While support in the music community has grown for the bill, the NAB has ratcheted up its lobbying effort against it, spouting all sorts of doom and gloom about what will happen should the bill pass. The Performance Rights Act pays a royalty to the artist, not the songwriter, each time a song is played on the radio. Until now, artists with massive airplay (like the Righteous Brothers, who's You've Lost That Lovin' Feeling is the most played song in history) have never received a cent for any airplay. The United States is the only country that does not pay performance royalties.
The NAB claims that having to pay a performance royalty will force all radio stations to convert to talk radio because of the increased costs of doing business.

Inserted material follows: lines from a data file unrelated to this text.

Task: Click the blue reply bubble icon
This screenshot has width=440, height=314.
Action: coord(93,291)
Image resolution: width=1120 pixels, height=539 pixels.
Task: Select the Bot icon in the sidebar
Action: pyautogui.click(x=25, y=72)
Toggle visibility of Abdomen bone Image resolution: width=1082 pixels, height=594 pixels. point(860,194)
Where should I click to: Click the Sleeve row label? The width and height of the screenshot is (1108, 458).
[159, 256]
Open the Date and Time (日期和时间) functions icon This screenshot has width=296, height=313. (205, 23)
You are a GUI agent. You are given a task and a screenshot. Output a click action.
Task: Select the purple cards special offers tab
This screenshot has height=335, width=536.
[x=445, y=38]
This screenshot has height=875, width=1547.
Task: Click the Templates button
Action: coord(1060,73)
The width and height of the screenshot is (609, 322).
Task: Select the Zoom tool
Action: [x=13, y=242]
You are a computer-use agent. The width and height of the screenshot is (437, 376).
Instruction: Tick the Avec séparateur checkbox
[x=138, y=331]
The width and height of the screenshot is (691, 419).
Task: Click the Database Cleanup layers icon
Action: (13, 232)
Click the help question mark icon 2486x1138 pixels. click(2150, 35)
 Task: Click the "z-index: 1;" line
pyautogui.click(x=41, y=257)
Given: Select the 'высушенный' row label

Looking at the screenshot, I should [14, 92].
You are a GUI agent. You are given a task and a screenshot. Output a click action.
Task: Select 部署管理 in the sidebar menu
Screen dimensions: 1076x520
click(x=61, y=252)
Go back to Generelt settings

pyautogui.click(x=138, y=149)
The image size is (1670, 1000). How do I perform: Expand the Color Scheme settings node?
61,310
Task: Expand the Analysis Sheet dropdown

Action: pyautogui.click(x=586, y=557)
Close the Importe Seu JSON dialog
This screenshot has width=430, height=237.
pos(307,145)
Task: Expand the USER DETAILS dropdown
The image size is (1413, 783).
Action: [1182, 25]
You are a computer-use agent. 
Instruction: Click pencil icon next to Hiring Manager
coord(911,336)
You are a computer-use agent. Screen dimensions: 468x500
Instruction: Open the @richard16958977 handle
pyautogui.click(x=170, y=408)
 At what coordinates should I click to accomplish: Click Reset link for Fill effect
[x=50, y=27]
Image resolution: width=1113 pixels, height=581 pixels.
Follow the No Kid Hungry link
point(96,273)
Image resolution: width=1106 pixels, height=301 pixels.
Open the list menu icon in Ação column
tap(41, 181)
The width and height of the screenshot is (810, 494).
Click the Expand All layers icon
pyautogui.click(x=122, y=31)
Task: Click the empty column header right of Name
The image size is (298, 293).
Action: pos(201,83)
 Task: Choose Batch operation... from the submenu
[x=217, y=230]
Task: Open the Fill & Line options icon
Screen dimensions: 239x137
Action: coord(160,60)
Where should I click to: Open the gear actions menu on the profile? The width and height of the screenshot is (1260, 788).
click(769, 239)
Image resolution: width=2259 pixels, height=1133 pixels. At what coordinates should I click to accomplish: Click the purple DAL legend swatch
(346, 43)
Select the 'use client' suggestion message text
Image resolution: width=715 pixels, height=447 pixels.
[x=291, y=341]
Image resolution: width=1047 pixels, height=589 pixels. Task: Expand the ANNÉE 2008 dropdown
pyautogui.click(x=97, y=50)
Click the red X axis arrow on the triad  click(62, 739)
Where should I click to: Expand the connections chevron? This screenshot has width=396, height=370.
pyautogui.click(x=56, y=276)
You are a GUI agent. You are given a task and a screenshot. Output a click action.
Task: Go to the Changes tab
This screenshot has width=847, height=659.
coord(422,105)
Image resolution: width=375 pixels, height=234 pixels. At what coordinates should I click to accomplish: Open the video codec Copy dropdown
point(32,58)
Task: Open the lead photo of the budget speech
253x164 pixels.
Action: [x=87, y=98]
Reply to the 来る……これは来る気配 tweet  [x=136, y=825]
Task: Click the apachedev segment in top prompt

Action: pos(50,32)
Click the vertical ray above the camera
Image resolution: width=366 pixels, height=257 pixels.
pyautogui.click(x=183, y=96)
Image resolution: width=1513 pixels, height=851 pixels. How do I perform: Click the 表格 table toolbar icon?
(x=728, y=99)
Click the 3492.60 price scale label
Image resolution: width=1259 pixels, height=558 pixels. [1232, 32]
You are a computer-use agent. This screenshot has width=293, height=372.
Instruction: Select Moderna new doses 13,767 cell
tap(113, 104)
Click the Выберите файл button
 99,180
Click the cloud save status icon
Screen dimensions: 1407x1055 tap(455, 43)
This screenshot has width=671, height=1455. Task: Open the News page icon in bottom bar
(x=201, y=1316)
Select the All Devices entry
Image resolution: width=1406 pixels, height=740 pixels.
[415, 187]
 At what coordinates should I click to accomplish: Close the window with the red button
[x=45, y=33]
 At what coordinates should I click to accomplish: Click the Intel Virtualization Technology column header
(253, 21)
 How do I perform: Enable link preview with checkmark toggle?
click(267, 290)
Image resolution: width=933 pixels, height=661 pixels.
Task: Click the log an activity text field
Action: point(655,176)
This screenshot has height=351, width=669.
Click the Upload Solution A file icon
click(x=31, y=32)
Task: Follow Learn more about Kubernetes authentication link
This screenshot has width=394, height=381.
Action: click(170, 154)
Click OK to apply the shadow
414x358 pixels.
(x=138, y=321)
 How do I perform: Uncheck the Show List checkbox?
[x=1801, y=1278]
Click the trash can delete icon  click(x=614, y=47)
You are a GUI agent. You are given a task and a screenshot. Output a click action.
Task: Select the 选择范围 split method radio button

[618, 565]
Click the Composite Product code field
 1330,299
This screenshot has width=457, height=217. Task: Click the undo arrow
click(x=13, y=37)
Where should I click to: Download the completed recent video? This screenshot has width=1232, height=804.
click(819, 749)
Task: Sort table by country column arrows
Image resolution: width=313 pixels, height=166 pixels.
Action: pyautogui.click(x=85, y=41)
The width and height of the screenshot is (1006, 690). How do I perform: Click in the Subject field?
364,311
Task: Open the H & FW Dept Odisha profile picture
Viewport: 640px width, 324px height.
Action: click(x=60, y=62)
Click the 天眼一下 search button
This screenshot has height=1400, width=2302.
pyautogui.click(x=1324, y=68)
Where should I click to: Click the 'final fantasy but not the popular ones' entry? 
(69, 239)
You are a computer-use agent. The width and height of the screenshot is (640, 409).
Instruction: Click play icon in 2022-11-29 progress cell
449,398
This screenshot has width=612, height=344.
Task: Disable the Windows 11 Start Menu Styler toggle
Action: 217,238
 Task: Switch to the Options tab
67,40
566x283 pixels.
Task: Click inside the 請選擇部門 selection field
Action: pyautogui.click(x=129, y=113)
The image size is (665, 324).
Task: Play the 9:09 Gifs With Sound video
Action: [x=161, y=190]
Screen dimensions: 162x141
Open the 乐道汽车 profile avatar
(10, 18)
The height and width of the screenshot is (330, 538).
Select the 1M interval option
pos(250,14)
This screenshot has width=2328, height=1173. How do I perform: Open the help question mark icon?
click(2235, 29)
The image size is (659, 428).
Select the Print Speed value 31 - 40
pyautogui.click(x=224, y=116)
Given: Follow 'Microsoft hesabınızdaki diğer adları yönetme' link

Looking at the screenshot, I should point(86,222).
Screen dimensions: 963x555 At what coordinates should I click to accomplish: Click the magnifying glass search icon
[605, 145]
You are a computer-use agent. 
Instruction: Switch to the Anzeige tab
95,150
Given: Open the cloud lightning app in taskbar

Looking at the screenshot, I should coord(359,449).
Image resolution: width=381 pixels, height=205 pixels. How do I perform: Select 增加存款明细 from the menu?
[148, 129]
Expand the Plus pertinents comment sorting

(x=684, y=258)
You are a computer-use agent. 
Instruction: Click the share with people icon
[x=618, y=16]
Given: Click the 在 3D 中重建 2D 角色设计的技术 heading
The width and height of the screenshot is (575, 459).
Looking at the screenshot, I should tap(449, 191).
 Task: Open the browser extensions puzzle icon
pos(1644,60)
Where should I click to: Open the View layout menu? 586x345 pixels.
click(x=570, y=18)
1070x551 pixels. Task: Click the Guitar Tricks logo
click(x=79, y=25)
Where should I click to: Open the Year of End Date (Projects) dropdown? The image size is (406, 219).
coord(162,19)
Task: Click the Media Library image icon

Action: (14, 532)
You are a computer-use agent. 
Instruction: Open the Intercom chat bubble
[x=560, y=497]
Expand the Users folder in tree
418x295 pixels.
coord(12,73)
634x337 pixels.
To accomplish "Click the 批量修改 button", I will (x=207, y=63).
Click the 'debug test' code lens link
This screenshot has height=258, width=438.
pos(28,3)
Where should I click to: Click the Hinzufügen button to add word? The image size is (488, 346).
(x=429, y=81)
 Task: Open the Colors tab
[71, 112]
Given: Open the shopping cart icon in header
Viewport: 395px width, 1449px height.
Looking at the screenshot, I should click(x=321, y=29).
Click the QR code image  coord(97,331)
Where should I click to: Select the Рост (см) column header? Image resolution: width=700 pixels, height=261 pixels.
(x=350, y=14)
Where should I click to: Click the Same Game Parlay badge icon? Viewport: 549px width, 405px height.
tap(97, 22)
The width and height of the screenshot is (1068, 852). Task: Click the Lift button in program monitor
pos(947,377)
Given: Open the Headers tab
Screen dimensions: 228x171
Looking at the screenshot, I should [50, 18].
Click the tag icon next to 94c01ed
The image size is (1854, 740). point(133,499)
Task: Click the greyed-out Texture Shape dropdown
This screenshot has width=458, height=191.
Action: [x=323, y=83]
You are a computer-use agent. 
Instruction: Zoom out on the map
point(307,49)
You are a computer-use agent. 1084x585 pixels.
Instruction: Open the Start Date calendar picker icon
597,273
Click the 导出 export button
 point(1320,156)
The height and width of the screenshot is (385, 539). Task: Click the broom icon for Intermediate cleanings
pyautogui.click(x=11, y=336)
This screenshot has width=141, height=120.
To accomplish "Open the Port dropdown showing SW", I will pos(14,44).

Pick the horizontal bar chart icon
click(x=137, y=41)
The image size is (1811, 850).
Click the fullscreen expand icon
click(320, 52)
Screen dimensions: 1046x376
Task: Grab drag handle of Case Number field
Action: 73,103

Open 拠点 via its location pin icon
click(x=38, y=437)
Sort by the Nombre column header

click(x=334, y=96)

This line of thinking, of course, has no basis in fact. Radio stations are immensely profitable and are increasingly owned by large station groups and broadcast conglomerates. A performance royalty will slightly cut into those profits, but the NAB acts as if it's so much money that the stations can no longer stay in business.
Believe me, if it were as bad as the NAB claims it will be, station groups would be shedding their stations faster than an MP3 stream, which might actually be good for radio in the long run since the stations would probably be more local in their programming again instead of using the homogenized national playlist that we're forced to listen to now.
Some think that even if what the NAB says is true, it would still force a return to local programming, only with the artists signing waivers against any royalty collection. History says that this won't work. When radio first started in the 20's, owners tried to make a go of it without the higher priced "stars" of the day. After a few years of mediocre ratings, they finally gave in to using star power and their ratings and the fortunes of the industry soared.
The Performance Rights Act is coming to a vote in Congress soon. It should be interesting which lobbying group, the one for the broadcasters (the NAB) or the one for the record labels (the RIAA), comes out on top.